_STORED ROWS:_
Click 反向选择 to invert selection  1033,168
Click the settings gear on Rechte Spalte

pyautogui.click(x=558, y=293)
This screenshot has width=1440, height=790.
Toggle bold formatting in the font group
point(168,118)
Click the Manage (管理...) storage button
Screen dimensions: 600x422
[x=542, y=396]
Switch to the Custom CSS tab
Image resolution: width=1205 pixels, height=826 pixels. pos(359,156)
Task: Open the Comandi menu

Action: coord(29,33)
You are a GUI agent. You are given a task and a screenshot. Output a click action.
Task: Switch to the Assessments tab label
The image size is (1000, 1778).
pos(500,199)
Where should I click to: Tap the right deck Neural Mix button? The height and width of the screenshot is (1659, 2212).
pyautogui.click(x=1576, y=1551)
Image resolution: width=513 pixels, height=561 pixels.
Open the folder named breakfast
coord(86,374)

_YOUR GOAL:_ Format every line of the entries above as a Markdown table with the columns Number and Entry line, leaving out blank lines.

_EXPECTED OUTPUT:_
| Number | Entry line |
|---|---|
| 1 | Click 反向选择 to invert selection  1033,168 |
| 2 | Click the settings gear on Rechte Spalte |
| 3 | pyautogui.click(x=558, y=293) |
| 4 | This screenshot has width=1440, height=790. |
| 5 | Toggle bold formatting in the font group |
| 6 | point(168,118) |
| 7 | Click the Manage (管理...) storage button |
| 8 | Screen dimensions: 600x422 |
| 9 | [x=542, y=396] |
| 10 | Switch to the Custom CSS tab |
| 11 | Image resolution: width=1205 pixels, height=826 pixels. pos(359,156) |
| 12 | Task: Open the Comandi menu |
| 13 | Action: coord(29,33) |
| 14 | You are a GUI agent. You are given a task and a screenshot. Output a click action. |
| 15 | Task: Switch to the Assessments tab label |
| 16 | The image size is (1000, 1778). |
| 17 | pos(500,199) |
| 18 | Where should I click to: Tap the right deck Neural Mix button? The height and width of the screenshot is (1659, 2212). |
| 19 | pyautogui.click(x=1576, y=1551) |
| 20 | Image resolution: width=513 pixels, height=561 pixels. |
| 21 | Open the folder named breakfast |
| 22 | coord(86,374) |